I’ve pretty much always stuck to my own style, yes I do want to look good but I’m there to work – both for my day job in brand relations and for my blog. In between running around for shows, I don’t usually have time to find someone to snap my outfit but this was my favourite and thankfully I bumped into Danielle from Fashionista Barbie who took a couple of pictures for me.
It’s not a crazy outfit and I’ve worn every single piece to death. The shirt/dress is new from Zara, I’m obsessed with shirts and stripes thanks to Caroline Constas so absolutely had to buy this shirt. I just paired it with black linen shorts from ASOS and tied a light denim shirt from H&M around my waist. The shoes are totally amazing and from ASOS too, though quite a few seasons old. The bag is Saint Laurent and I adore it.
Burberry’s Makers House
Pretty much everyone in the industry can agree that the current system of shows is antiquated and needs a shake up and most people in the industry view the new see-now-buy-now model favourably. The rise in social media, livestreaming, Snapchat etc. mean that shows are instantly accessible directly to the consumer; it’s no longer an event to woo press and buyers.
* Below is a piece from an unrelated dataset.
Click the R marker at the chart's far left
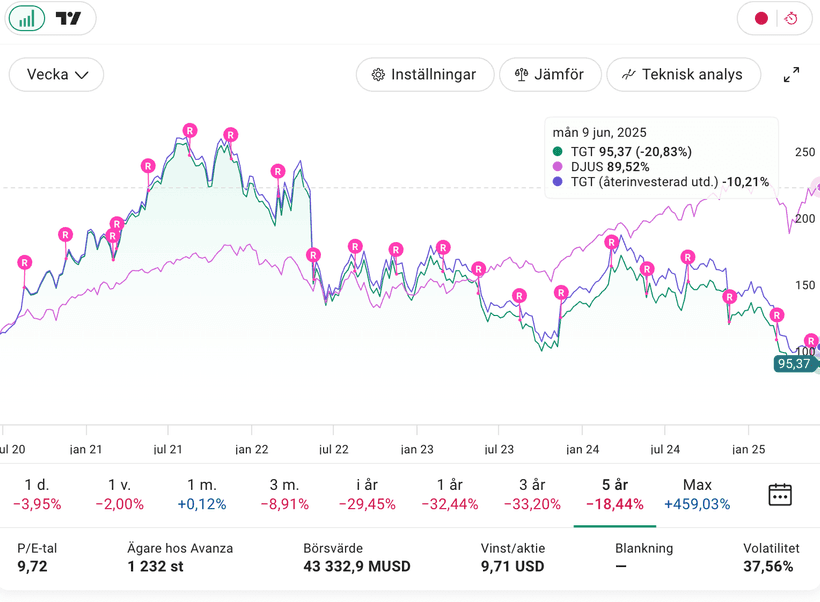The image size is (820, 602). click(24, 262)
Known for the digital innovation, Burberry unveiled the smartest companion to their see-now-buy-now show – Burberry Makers House. Not content to simply allow customers to shop immediately, they created a real-life ode to Christopher Bailey’s creative process and the artisans behind the collection. The beautiful pebbled grounds were full of sculptures while the ground floor housed artisans, calligraphers and sculptures as well as real life mood boards with patterns, pictures, fabric swatches and leather samples. Upstairs, the womenswear and menswear looks were displayed, allowing customers to experience the inspiration behind the collection then see and feel the collection up close and in real life. Such a beautiful concept.
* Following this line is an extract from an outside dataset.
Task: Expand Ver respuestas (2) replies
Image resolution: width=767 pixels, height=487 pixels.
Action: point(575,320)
I have to admit, one of the highlights of the last few seasons at London Fashion Week is seeing what Matthew Drinkwater and the Fashion Innovation Agency (FIA) have in store. Over the past few seasons, FIA has bought us dresses made out of Nokia phones, a huge Star Wars collaboration complete with 3D printed bionic arm and a light up LED Tinkerbell dress. This season, FIA partnered with emerging designer Martine Jarlgaard and Microsoft to present a ‘mixed reality’ presentation for the first time. Using the Microsoft Hololens headset, I walked into an empty room but saw a 3D hologram of a model wearing a look from Jarlgaard’s collection. Different to Virtual Reality, when you are immersed in a separate world, I was able to see and speak to Matt while walking around the model to experience the dress as if it were right there. One of my highlights for LFW.
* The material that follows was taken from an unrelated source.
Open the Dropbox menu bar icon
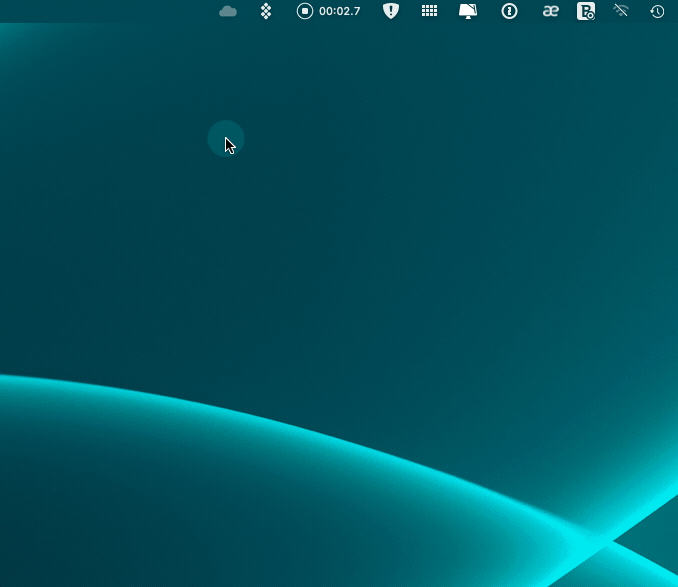 [x=266, y=11]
Julien Macdonald’s show is always a favourite of mine. I’ve included it in my review of London Fashion Week but couldn’t not include it in my personal round up of the shows.
My Fashion Week started with a bag at Notion Magazines party at Tape, one of my favourite clubs in London.
I also headed to the launch of Forward PR’s Grooming Room on the rooftop of the Century Club, beautiful views!
Although shows get the lion’s share of attention, I love popping into a presentation and seeing a collection in a stripped back setting. None of the crazed hype, pumped up music and drama. I like seeing a collection against a relatively blank canvas and close enough to see the details. It’s usually the smaller, emerging designers who have them so there’s also the added excitement of discovering something really special. Paula Knorr’s collection was just that. Knorr started with a collection of her own paintings and sketches and the beautiful self-portraits and paintings became digital prints or embroidery on precisely tailored pieces and tulle. Texture heavy, I loved being able to examine her pieces up close to admire her handiwork.
I’m so stoked to have attended the inaugural China Ball, held at the Natural History Museum. How often can you say you partied with Dippy the Diplodocus?!
London Design Festival
London Fashion Week also coincided with London Design Festival, making for a very aesthetically pleasing few days in the capital. I headed down to the Bulgari Hotel to check out Studio Myerscough’s interactive installation, The Sign Machine.